[Items from a dataset]
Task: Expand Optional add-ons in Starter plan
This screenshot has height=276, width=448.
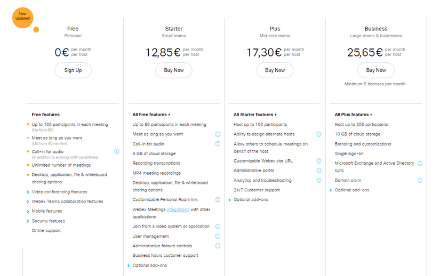Action: click(149, 265)
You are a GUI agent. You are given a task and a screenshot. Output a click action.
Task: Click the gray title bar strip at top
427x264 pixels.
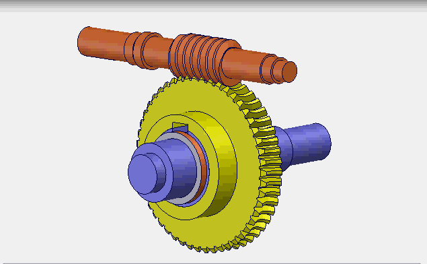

■ YOUR OBJECTIVE ■
Copy the entries above exactly from the line with "This screenshot has height=276, width=448." down to their last line, both ends included. Do not copy any pictures.

■ FINISHED TASK ■
This screenshot has height=276, width=448.
Action: click(149, 265)
You are a GUI agent. You are given a task and a screenshot. Output a click action.
Task: Click the gray title bar strip at top
427x264 pixels.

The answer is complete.